Of the 3,187 households 40.2% had children under the age of 18 living with them, 69.2% were married couples living together, 7.8% had a female householder with no husband present, and 20.8% were non-families. 17.7% of households were one person and 3.1% were one person aged 65 or older. The average household size was 2.75 and the average family size was 3.15.

The age distribution was 27.5% under the age of 18, 6.7% from 18 to 24, 23.2% from 25 to 44, 34.6% from 45 to 64, and 8.1% 65 or older. The median age was 40.3 years. For every 100 females, there were 97.6 males. For every 100 females age 18 and over, there were 91.5 males.

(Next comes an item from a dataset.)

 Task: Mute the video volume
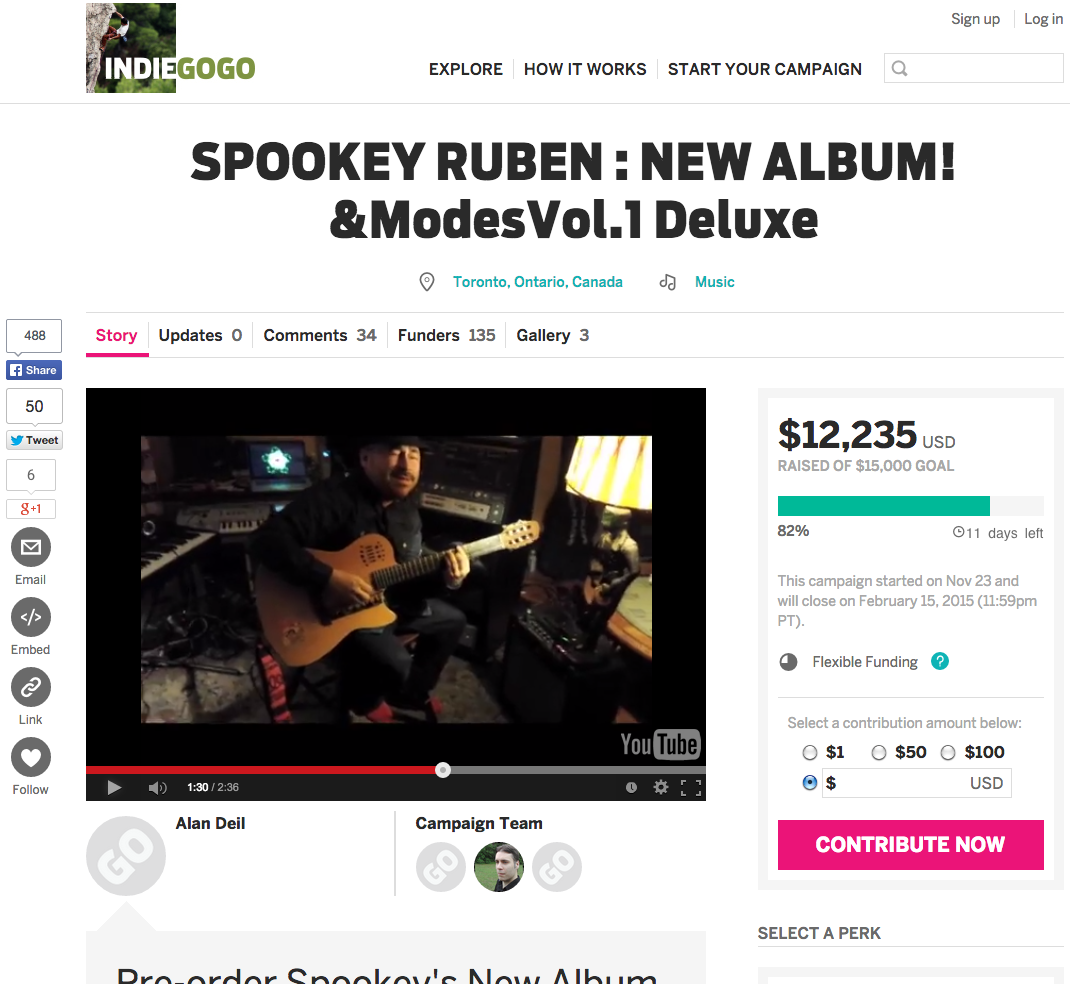(x=157, y=787)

The median household income was $98,862 and the median family income was $103,602. Males had a median income of $83,039 versus $52,460 for females. The per capita income for the community was $40,393. About 1.3% of families and 1.4% of the population were below the poverty line, including 1.2% of those under age 18 and 0% of those age 65 or over.

===2000 census===
At the 2000 census there were 4,697 people, 1,659 households, and 1,373 families living in the community. The population density was 1,909.9 PD/sqmi. There were 1,695 housing units at an average density of 689.2 /sqmi. The racial makeup of the community was 94.29% White, 2.87% Black or African American, 0.04% Native American, 2.09% Asian, 0.06% from other races, and 0.64% from two or more races. 0.66% of the population were Hispanic or Latino of any race.
Of the 1,659 households 46.7% had children under the age of 18 living with them, 74.6% were married couples living together, 6.0% had a female householder with no husband present, and 17.2% were non-families. 14.9% of households were one person and 2.4% were one person aged 65 or older. The average household size was 2.83 and the average family size was 3.17.

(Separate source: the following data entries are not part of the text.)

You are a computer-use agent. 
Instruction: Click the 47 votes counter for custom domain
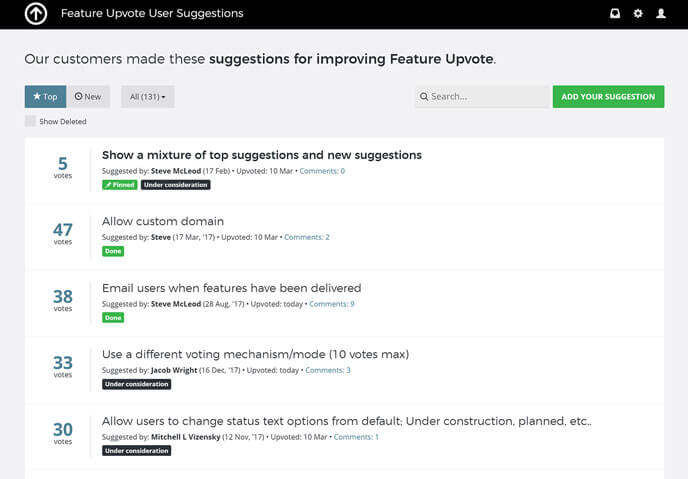(63, 233)
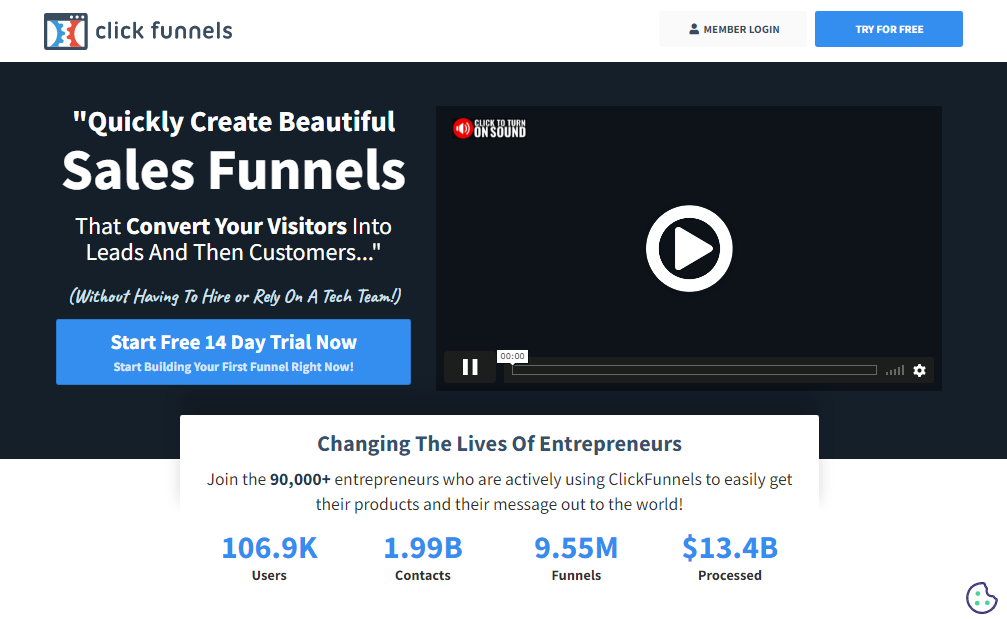Click the TRY FOR FREE button
Image resolution: width=1007 pixels, height=619 pixels.
(x=888, y=29)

The age distribution was 30.8% under the age of 18, 5.0% from 18 to 24, 29.0% from 25 to 44, 28.8% from 45 to 64, and 6.4% 65 or older. The median age was 38 years. For every 100 females, there were 96.0 males. For every 100 females age 18 and over, there were 92.8 males.

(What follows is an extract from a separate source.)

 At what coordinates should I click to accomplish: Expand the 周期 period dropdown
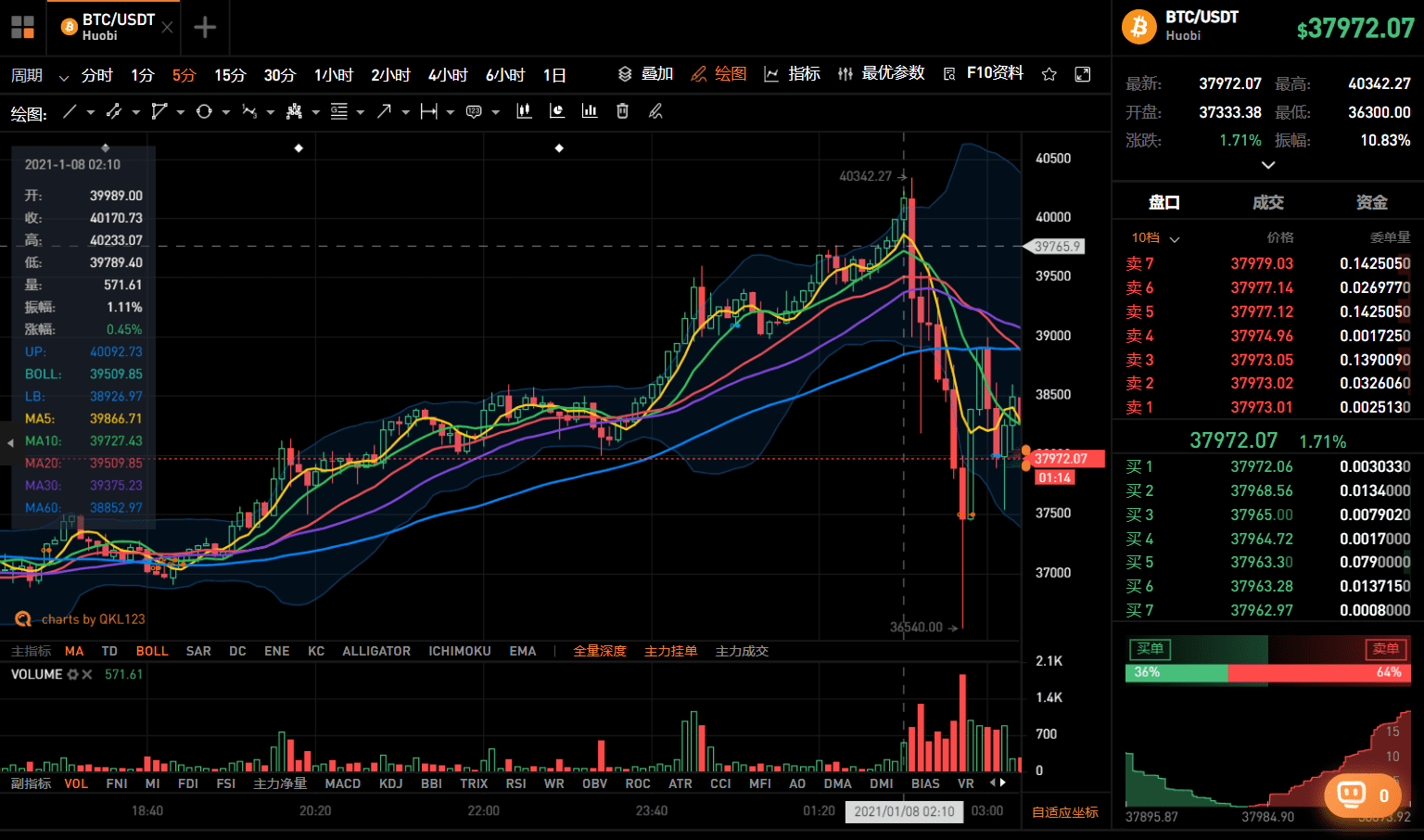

The median household income was $83,715 and the median family income was $92,579. Males had a median income of $70,462 versus $35,179 for females. The per capita income for the community was $35,511. About 1.3% of families and 1.3% of the population were below the poverty line, including 0.6% of those under age 18 and 2.7% of those age 65 or over.